* Source records *
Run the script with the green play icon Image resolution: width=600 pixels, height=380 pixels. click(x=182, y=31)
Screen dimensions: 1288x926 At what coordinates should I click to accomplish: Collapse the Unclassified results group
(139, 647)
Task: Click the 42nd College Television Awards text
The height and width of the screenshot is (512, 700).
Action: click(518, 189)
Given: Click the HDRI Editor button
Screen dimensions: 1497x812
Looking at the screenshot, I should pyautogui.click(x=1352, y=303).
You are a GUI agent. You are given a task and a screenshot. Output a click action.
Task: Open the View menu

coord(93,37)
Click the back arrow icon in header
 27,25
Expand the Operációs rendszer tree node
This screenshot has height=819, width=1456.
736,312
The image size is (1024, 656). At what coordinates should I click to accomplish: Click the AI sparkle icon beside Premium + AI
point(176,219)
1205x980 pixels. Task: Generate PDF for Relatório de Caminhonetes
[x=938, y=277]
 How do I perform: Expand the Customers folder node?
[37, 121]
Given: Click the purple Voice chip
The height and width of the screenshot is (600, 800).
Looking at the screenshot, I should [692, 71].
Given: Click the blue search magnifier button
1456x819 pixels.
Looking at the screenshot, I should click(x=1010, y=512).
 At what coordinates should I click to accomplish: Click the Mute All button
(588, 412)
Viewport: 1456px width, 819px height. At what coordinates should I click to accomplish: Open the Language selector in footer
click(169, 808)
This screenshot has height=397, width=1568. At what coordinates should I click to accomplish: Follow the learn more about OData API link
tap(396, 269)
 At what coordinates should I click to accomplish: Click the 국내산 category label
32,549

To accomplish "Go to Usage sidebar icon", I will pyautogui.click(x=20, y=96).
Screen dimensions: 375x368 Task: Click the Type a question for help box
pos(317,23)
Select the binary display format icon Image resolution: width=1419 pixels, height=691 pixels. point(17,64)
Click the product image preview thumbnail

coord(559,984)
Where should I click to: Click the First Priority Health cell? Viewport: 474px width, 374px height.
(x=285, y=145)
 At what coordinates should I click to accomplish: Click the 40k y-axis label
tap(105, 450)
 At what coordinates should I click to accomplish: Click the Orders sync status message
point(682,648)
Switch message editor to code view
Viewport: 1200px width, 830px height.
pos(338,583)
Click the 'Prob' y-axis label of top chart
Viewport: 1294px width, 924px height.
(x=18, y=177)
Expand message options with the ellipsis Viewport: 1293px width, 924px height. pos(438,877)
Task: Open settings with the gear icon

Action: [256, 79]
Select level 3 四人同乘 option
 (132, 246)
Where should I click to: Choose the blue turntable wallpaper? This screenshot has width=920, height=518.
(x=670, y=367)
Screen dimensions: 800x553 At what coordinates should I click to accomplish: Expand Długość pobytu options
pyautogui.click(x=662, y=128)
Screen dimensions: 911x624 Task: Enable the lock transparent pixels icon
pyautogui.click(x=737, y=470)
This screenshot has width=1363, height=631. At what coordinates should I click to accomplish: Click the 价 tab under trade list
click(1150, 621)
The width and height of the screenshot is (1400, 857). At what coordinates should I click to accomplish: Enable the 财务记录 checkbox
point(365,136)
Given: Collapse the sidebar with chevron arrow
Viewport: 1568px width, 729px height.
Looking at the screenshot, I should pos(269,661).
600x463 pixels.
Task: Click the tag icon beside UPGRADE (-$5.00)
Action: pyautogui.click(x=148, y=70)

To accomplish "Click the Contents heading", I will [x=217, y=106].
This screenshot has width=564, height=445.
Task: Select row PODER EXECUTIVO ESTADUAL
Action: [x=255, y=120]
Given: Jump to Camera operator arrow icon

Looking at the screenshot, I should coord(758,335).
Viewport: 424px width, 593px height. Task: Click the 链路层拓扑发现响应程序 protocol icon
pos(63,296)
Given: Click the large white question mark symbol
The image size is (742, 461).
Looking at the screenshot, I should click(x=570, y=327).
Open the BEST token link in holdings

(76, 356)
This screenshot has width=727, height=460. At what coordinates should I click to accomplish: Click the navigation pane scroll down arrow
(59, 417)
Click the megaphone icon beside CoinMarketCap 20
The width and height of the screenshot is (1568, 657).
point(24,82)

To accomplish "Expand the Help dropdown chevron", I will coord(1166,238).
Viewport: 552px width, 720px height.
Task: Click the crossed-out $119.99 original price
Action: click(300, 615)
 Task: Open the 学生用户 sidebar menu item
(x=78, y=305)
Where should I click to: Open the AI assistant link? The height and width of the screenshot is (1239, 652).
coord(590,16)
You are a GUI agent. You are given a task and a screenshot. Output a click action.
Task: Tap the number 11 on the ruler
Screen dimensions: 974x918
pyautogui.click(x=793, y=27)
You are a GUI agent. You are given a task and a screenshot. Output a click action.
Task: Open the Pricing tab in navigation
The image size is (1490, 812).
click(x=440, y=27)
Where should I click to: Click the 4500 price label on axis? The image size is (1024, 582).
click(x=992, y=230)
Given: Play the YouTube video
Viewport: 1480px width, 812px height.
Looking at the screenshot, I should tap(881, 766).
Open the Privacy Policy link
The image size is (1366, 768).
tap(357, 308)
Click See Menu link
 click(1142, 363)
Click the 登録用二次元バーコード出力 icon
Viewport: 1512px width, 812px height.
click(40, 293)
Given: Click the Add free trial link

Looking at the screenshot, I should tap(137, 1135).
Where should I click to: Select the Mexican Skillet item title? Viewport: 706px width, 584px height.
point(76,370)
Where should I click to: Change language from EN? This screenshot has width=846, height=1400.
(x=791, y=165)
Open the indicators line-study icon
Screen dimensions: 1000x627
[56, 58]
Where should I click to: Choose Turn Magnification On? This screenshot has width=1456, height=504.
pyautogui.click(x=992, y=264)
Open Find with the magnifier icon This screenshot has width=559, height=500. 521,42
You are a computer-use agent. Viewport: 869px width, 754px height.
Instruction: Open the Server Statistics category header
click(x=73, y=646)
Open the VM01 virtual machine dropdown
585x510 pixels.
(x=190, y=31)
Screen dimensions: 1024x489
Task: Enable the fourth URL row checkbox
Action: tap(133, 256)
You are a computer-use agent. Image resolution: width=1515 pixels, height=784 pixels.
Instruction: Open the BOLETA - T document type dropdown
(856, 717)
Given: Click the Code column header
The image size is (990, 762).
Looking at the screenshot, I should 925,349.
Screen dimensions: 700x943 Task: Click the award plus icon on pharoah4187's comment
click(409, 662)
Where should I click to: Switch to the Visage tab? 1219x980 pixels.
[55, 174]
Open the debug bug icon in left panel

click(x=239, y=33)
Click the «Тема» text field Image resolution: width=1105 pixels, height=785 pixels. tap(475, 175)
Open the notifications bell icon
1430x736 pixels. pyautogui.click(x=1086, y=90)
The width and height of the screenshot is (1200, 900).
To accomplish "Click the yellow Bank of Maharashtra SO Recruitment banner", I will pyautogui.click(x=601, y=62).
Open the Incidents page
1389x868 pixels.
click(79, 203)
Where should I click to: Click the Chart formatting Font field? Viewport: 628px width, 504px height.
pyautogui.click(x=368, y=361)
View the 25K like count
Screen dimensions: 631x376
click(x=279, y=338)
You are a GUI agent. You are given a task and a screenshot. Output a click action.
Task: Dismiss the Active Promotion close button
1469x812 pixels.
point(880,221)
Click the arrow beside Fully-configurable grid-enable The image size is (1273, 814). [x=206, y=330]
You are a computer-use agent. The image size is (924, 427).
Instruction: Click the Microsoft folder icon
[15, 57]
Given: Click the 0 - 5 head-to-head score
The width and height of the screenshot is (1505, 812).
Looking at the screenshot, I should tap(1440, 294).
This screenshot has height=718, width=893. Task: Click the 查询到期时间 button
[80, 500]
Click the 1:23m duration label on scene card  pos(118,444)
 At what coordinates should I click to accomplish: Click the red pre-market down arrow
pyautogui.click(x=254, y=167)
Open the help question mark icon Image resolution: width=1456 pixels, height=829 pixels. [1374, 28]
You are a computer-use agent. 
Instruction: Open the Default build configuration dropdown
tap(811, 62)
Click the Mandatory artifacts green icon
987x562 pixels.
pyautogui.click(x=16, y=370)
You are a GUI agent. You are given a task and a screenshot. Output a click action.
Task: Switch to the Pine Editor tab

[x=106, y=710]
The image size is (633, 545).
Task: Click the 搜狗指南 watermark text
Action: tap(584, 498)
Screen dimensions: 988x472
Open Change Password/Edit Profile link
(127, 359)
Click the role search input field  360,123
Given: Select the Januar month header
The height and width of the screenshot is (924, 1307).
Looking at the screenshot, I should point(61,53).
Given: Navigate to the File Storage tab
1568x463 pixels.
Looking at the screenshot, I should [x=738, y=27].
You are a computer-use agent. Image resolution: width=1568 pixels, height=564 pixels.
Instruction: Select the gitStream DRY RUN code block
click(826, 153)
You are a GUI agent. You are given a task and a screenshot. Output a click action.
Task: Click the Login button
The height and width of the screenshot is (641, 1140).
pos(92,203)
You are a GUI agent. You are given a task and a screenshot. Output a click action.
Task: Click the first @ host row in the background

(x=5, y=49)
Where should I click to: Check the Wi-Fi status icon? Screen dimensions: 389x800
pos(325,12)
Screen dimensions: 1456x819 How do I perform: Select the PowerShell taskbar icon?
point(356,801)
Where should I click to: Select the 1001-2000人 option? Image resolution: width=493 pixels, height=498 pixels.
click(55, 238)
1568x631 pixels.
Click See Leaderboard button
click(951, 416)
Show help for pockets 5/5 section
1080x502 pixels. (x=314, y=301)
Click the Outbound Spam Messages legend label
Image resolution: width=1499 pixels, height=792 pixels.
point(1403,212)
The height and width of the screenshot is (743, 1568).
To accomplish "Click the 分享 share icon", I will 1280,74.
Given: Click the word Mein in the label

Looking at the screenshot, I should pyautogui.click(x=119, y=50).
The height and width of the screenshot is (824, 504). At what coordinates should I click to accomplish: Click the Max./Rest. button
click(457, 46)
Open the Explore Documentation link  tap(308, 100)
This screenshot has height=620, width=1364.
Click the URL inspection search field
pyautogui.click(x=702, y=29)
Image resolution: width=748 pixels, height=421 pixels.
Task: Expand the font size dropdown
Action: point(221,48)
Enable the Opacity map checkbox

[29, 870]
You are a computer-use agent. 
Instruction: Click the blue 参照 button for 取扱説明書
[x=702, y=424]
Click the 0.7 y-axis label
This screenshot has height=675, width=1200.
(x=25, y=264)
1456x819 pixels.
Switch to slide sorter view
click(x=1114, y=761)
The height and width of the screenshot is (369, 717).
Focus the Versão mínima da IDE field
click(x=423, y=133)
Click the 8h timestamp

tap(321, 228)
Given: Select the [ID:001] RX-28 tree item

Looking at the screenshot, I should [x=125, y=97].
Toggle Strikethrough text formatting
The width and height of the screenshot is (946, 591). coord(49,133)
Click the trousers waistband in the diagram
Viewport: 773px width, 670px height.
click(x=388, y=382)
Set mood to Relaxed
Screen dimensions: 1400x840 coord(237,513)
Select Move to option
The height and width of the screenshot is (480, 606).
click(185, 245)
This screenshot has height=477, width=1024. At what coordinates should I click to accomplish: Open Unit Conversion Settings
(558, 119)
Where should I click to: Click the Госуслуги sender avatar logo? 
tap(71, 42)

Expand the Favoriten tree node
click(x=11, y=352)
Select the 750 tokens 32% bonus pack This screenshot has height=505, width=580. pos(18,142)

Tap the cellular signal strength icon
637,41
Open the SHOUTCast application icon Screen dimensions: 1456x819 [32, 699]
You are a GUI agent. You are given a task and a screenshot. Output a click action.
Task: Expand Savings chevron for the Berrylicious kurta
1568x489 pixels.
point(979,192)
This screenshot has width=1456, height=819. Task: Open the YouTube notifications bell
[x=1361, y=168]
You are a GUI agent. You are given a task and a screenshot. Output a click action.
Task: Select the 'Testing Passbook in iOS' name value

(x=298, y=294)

* Task requirements *
Report every line above that contains the word "notifications", copying each such line in full. Case counts, so match only that exact capitalization.

* Result of this task *
Open the notifications bell icon
This screenshot has width=1456, height=819. Task: Open the YouTube notifications bell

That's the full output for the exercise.